Fig. 3. Pulsing effect on conversion.

Effect of (a) pulsing frequency (controlled by varying cooling times) and (b) heating time on the performance of rapid pulse heating (RPH) for LDPE deconstruction at constant energy consumption. The insets in (a) depict the pulses.

Fig. 4. Heating mode performance and catalyst reuse comparison.

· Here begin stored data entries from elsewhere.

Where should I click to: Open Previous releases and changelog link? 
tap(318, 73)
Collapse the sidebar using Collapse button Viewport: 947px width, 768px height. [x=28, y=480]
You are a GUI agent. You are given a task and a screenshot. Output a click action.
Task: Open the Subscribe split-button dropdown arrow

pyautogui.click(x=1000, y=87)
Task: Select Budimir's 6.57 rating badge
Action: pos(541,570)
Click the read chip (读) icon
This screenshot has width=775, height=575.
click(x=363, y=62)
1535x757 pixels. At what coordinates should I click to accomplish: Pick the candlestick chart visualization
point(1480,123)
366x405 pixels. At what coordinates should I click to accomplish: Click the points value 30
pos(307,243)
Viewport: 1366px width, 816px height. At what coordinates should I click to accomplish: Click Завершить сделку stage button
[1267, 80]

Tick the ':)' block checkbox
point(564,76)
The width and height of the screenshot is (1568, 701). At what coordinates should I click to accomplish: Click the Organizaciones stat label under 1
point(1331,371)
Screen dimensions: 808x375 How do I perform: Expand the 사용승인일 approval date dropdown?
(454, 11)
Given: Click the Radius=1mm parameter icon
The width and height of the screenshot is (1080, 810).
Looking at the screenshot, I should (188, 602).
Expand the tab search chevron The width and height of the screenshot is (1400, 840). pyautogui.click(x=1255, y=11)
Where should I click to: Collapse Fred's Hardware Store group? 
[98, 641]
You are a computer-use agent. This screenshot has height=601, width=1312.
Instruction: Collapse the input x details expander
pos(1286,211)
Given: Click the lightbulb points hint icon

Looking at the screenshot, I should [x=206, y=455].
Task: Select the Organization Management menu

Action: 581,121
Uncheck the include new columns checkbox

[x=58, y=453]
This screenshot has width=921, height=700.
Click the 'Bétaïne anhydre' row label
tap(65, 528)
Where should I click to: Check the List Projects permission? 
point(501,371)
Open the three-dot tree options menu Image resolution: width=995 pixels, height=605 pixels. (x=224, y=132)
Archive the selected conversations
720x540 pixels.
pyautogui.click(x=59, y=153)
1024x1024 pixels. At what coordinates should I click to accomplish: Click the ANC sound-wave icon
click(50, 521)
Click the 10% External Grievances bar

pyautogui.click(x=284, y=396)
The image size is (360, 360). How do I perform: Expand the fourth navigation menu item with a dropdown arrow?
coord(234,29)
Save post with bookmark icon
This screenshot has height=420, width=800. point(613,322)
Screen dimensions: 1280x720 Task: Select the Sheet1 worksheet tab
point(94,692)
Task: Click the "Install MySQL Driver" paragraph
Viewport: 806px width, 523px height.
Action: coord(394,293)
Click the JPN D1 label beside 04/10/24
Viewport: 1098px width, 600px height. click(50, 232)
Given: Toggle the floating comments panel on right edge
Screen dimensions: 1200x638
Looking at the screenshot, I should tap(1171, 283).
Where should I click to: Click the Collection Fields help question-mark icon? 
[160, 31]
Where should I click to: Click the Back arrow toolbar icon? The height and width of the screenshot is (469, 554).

a Effect of DC voltage on conversion and product fractions of extractable products for CJH of LDPE over H-ZSM-5 (reaction time = 500 ms). Reusability of CFP coated with H-ZSM-5 for (b) pulse heating (42 V and 10 pulses) and (c) CJH of LDPE (26 V and 500 ms). d Raman spectra of the spent H-ZSM-5 catalyst after 3 cycles of reuse for RPH and CJH of LDPE. e Weight % of coke obtained from TGA of spent catalysts after 4 reuse cycles for RPH and CJH of LDPE.

Fig. 5. Effect of Co-feeding Steam on Performance.

a Effect of co-feeding steam on RPH of LDPE over H-ZSM-5 catalyst (42 V, T_max = 730 °C). b Raman spectra of spent catalysts for RPH and CJH.

Fig. 6. Performance for various feedstocks and of other literature studies.

a Performance of rapid pulse heating (RPH) for the deconstruction of real-life plastics over H-ZSM-5 catalyst (42 V, 10 pulses and T_max = 730 °C). b Images of real-life grocery bags, fishnets, centrifuge tubes, Ziploc^TM bags, and PE bottles were used in this study. c Comparison of the product fractions of C₂–C₄ olefins vs. catalyst-to-polymer ratio of this work to literature for the catalytic deconstruction of PE^,,,–. Results are at high ( ~ 100%) conversion.